* _SET EXERCISE_
Print the lines below exactly as they appear, from the line with "Switch to the Filters tab" to the line with "(x=247, y=352)", including both of those lines.

* _LISTED ENTRIES_
════
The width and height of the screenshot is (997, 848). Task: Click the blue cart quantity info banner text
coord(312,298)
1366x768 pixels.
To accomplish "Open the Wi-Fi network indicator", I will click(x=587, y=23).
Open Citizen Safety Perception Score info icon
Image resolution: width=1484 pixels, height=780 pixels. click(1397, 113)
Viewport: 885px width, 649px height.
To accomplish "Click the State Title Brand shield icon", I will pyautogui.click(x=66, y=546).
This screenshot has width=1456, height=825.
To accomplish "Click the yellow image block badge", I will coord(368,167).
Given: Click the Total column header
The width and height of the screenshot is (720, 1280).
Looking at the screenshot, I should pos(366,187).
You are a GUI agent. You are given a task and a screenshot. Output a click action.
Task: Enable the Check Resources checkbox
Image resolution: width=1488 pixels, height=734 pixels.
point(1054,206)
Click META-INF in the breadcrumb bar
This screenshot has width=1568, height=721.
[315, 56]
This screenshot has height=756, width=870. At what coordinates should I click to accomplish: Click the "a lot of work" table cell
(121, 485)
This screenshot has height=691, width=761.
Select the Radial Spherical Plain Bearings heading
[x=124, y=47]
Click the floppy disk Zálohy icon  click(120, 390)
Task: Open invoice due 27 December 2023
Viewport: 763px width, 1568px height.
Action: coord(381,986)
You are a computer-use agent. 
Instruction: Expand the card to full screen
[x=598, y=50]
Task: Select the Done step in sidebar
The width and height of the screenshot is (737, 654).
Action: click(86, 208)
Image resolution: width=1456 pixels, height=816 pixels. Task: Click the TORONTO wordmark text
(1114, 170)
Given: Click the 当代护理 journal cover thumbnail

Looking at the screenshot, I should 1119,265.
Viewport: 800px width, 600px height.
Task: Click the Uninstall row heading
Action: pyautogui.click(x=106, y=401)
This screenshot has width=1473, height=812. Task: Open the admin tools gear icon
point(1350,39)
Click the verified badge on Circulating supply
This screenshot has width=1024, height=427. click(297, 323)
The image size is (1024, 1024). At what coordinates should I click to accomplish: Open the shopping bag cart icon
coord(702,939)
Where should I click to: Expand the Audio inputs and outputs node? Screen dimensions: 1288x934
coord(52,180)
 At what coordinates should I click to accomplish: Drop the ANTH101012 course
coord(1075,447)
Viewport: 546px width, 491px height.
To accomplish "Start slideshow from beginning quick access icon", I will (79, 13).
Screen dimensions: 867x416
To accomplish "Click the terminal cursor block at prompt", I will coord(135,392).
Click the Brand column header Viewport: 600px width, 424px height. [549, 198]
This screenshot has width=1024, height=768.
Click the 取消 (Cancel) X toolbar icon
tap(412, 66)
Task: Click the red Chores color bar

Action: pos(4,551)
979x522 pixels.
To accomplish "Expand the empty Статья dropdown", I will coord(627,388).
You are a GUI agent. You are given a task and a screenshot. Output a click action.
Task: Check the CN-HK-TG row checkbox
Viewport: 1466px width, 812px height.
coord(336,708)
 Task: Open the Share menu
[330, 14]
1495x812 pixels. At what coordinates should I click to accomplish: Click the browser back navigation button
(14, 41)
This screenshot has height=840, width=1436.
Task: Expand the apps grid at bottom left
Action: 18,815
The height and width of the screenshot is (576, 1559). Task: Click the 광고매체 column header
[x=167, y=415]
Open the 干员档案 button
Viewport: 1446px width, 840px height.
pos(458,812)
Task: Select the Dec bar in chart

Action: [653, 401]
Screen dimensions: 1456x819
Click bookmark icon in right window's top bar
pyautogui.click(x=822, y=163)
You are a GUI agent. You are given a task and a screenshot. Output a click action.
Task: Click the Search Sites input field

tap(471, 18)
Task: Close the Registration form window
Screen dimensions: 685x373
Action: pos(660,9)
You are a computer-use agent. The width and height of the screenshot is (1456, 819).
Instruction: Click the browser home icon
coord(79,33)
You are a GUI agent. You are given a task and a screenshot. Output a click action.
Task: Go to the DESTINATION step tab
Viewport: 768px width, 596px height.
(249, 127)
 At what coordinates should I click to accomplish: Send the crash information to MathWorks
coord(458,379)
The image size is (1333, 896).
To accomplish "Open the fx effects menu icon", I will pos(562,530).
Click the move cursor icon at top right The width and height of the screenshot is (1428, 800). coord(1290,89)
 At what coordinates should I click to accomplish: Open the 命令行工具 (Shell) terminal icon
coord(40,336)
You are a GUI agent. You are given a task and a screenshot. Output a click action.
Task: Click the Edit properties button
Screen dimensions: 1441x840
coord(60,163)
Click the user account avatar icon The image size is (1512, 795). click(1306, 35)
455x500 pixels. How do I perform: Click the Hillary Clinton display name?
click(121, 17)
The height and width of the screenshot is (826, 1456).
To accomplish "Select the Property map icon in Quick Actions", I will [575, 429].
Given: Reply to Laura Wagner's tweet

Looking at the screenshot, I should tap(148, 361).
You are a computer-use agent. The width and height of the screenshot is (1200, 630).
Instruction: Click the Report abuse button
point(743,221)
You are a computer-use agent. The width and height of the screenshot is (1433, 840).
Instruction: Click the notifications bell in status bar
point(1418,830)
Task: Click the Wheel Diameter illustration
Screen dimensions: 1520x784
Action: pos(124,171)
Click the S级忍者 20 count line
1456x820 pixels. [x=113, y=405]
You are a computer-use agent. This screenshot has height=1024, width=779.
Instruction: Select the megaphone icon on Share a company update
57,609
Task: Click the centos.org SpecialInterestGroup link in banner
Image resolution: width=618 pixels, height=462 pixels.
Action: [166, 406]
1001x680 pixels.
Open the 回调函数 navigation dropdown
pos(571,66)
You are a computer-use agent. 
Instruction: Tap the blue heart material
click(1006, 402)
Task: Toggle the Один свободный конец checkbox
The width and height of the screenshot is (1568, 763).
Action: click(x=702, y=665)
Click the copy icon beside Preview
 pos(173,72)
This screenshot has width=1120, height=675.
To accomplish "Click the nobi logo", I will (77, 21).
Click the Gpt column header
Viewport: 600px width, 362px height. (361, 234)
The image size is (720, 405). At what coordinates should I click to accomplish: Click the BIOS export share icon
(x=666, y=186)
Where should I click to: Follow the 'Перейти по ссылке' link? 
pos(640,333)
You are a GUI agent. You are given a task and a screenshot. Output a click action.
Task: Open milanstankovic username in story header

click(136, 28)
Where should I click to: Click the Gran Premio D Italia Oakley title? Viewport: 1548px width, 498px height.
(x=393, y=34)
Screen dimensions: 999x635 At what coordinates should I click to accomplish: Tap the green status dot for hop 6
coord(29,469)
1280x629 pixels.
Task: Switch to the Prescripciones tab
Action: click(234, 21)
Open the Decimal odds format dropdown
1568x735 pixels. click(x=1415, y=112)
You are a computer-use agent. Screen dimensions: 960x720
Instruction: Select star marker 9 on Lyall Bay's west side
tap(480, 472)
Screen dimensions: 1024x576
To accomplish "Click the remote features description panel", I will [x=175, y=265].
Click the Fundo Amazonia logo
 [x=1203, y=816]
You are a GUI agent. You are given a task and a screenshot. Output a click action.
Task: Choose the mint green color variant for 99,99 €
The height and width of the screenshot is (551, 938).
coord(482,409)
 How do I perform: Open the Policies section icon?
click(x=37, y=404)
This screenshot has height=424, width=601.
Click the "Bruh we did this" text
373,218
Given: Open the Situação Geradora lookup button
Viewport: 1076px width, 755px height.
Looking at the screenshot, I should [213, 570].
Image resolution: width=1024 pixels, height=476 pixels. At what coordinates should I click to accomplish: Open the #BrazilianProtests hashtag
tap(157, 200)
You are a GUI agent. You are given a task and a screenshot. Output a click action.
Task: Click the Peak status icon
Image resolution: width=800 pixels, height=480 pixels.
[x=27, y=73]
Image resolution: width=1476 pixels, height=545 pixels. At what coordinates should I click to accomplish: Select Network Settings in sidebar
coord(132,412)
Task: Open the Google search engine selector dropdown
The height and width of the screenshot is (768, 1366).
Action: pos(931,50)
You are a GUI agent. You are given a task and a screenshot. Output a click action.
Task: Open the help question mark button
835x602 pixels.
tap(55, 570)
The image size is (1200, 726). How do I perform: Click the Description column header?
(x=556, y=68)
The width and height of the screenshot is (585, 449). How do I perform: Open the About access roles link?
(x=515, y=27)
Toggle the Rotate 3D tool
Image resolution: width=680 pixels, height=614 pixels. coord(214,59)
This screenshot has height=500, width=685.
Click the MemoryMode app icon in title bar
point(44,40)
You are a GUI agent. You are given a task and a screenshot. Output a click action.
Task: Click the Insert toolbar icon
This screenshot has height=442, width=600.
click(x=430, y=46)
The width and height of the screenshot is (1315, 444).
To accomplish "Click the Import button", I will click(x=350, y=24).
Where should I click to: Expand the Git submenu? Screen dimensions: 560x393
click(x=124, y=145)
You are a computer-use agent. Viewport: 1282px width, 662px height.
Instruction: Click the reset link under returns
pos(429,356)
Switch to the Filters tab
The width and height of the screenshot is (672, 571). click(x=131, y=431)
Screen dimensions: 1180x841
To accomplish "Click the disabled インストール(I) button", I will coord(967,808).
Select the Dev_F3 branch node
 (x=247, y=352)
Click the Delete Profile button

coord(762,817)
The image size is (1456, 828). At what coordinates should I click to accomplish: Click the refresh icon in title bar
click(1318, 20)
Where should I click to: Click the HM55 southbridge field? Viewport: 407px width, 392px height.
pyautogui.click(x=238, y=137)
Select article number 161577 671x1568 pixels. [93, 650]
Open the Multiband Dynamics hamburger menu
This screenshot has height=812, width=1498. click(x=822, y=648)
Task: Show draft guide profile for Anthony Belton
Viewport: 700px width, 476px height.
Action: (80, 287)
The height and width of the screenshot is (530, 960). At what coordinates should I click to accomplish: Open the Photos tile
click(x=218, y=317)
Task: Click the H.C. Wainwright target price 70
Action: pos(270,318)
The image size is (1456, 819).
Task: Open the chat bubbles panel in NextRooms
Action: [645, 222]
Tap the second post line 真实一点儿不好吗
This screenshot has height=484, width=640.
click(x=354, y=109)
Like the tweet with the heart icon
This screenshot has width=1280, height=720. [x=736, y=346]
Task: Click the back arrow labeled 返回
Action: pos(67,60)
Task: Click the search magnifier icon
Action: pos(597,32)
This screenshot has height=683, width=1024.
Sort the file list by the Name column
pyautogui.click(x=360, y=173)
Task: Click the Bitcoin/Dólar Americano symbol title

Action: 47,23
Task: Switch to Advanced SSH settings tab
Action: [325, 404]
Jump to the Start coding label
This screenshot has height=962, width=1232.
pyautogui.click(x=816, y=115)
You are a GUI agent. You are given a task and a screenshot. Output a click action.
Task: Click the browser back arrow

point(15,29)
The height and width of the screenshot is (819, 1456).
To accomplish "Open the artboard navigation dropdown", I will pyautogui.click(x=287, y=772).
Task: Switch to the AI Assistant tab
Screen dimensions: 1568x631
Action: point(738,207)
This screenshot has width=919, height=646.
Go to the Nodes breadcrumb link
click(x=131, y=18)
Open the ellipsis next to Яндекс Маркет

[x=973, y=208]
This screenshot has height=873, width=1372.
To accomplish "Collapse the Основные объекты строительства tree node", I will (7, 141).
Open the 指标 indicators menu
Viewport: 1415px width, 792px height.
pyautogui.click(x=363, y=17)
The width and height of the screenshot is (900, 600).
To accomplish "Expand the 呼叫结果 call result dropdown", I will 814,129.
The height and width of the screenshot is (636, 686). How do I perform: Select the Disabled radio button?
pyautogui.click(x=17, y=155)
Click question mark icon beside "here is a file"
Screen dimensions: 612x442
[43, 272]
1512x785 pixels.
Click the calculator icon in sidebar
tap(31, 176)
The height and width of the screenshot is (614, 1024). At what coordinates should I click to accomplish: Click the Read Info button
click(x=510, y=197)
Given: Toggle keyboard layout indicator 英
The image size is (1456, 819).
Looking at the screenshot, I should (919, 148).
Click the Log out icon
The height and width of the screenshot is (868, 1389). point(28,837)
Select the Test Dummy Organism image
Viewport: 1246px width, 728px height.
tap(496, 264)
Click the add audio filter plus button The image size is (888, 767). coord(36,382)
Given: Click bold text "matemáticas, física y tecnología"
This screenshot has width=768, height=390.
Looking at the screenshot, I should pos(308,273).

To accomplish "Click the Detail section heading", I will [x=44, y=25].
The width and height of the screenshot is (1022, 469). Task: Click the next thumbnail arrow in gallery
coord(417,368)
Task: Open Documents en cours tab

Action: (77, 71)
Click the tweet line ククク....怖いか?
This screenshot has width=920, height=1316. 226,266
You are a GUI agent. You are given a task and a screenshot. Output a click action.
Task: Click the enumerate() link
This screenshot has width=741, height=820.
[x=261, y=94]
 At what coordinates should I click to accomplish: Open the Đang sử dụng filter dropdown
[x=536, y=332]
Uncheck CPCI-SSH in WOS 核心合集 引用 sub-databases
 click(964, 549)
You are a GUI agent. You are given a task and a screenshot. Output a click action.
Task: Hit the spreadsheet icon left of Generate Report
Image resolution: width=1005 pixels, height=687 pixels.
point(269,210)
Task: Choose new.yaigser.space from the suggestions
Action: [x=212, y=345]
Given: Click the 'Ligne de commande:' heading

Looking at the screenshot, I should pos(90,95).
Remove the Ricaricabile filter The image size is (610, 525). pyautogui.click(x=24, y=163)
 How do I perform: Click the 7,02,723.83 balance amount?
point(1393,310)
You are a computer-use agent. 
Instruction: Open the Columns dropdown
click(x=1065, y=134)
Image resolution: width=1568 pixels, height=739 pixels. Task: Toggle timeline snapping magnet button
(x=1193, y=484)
════
* _SOLUTION FOR THIS PROBLEM_
Switch to the Filters tab
The width and height of the screenshot is (672, 571). click(x=131, y=431)
Screen dimensions: 1180x841
To accomplish "Click the disabled インストール(I) button", I will coord(967,808).
Select the Dev_F3 branch node
 (x=247, y=352)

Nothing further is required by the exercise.